Each record below should be returned word for word, with no pictures included.

__Extracted data__
————
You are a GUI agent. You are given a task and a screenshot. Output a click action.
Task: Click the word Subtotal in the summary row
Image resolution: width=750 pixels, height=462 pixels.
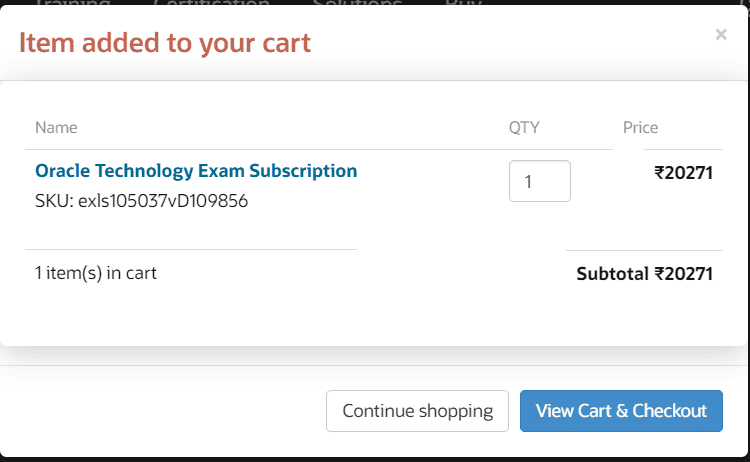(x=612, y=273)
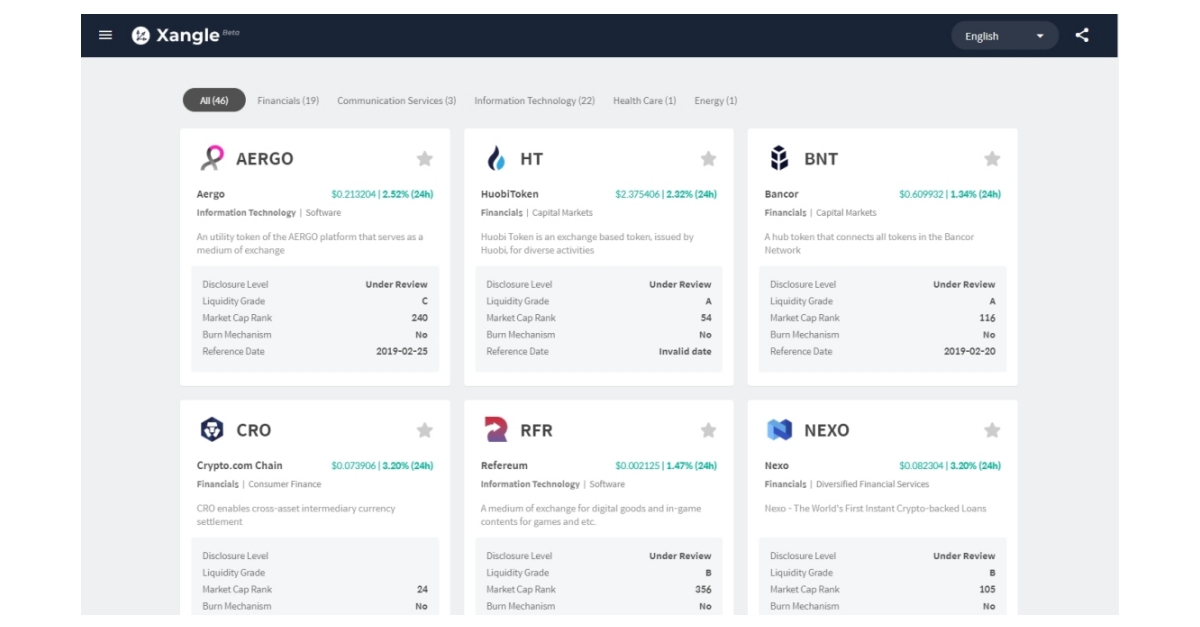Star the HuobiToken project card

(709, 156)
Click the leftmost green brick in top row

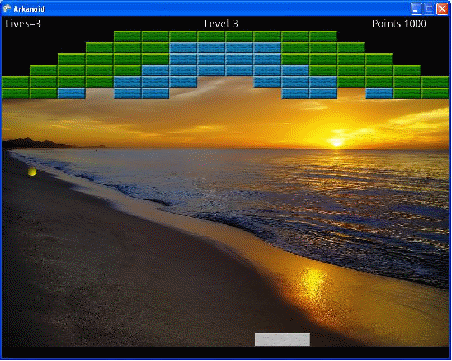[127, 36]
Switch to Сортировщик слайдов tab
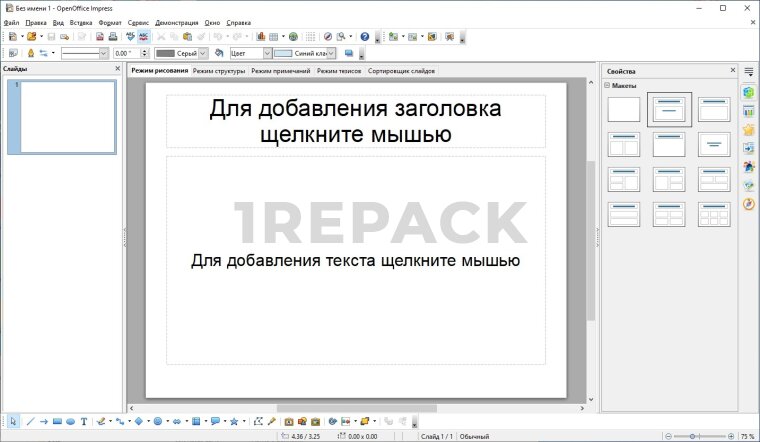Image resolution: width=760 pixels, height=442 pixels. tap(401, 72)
————
__Reply__
You are a GUI agent. You are given a task and a screenshot. Output a click action.
Task: Click the word Subtotal in the summary row
Image resolution: width=750 pixels, height=462 pixels.
(x=612, y=273)
Star the HuobiToken project card

(709, 156)
Click the leftmost green brick in top row

[127, 36]
Switch to Сортировщик слайдов tab
Image resolution: width=760 pixels, height=442 pixels. tap(401, 72)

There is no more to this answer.